とても質の良い和紅茶を生産して世に送り出していますが、今のところほぼ石川県内に留まっているため広く紹介したいお茶です。
でも、『和紅茶』自体に馴染みのない方が多いと思うのでそのお話を少ししていきます。
打越製茶組合で紅茶が製造されたのは平成になってからなので、少しウンチクにお付き合いください。
和紅茶は、日本国内で日本産の茶葉を使って製茶された『国産紅茶』のことを言います。※ここからは、国産紅茶と表記します。
国産紅茶の歴史は明治黎明期に始まります。実は思ったより歴史がありました。
1874年に内務省勧業寮農政課に製茶掛が設置されたことがきっかけです。輸出を目的とした国家とのしても事業のひとつだったのです。
政府は『紅茶製法布達案並製法書』を日本各地の府県に配布し、紅茶製造の推進を図ります。

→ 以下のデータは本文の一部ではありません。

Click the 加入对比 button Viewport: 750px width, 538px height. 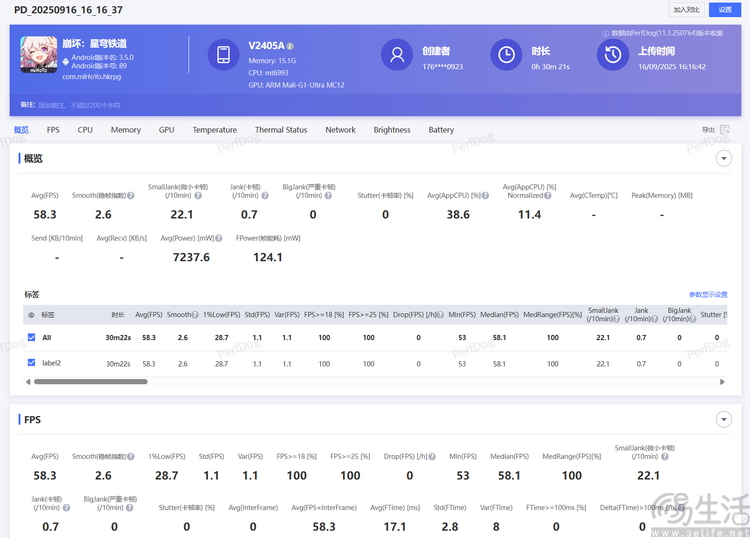click(687, 9)
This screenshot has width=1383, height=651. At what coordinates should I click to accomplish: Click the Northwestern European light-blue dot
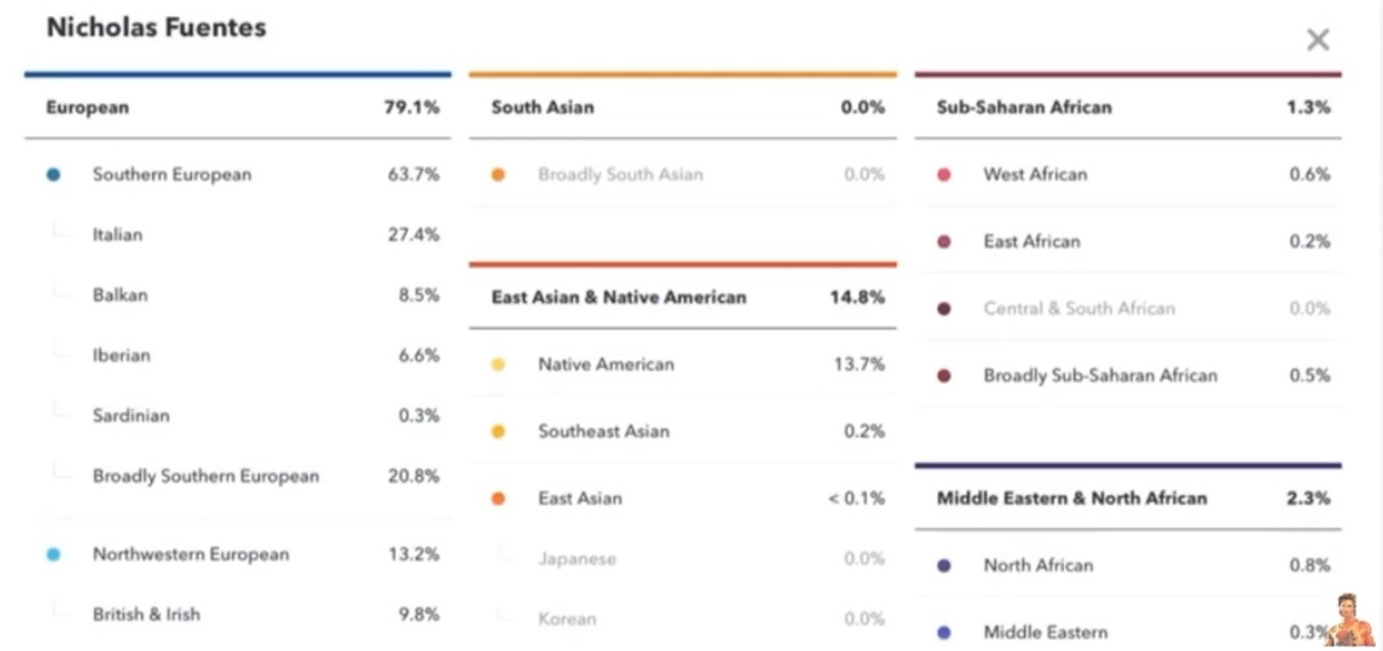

この時は中国式の製茶方法。現在の大分県と熊本県に国内最初の紅茶伝習所を設立して、茶農家に製茶を伝えました。
インドへ多田元吉ら技師を派遣し、すでに機械化されたインド式の製茶方法と茶種を持ち込み、日本各地へ配布されます。
この方法を用いて製産された紅茶は海外に輸出されて好評を博したと言います。
ここまではほんの数年話なので、当時のスタートダッシュの熱意を感じます。
その後順調に進んだかというと、インドを植民地とする大英帝国の前に戦うのはかなり厳しいものがあったようです。その上、茶に異物が混入される不正茶問が発生し日本のお茶に対する評価も下がったりなどしました。
それでも輸出の要として国産紅茶は生産、輸出され続け、磚茶(プーアル茶のように固めたお茶の一種)にしてロシアへ輸出するなど販路を広げました。
国産紅茶は日本国内でも販売が開始されました。
1927年には日東紅茶の元となる日本初の国産ブランド「三井紅茶」が販売されます。
非常に高価で一般市民には馴染みのないものでしたが、当時は紅茶の輸入はなかったため国内の上流階級が紅茶を飲む場合は国産の紅茶だったようです。
紅茶の生産は昭和初期にピークを迎えましたが、第二次世界大戦後には国による産業推進は中止されてしまいました。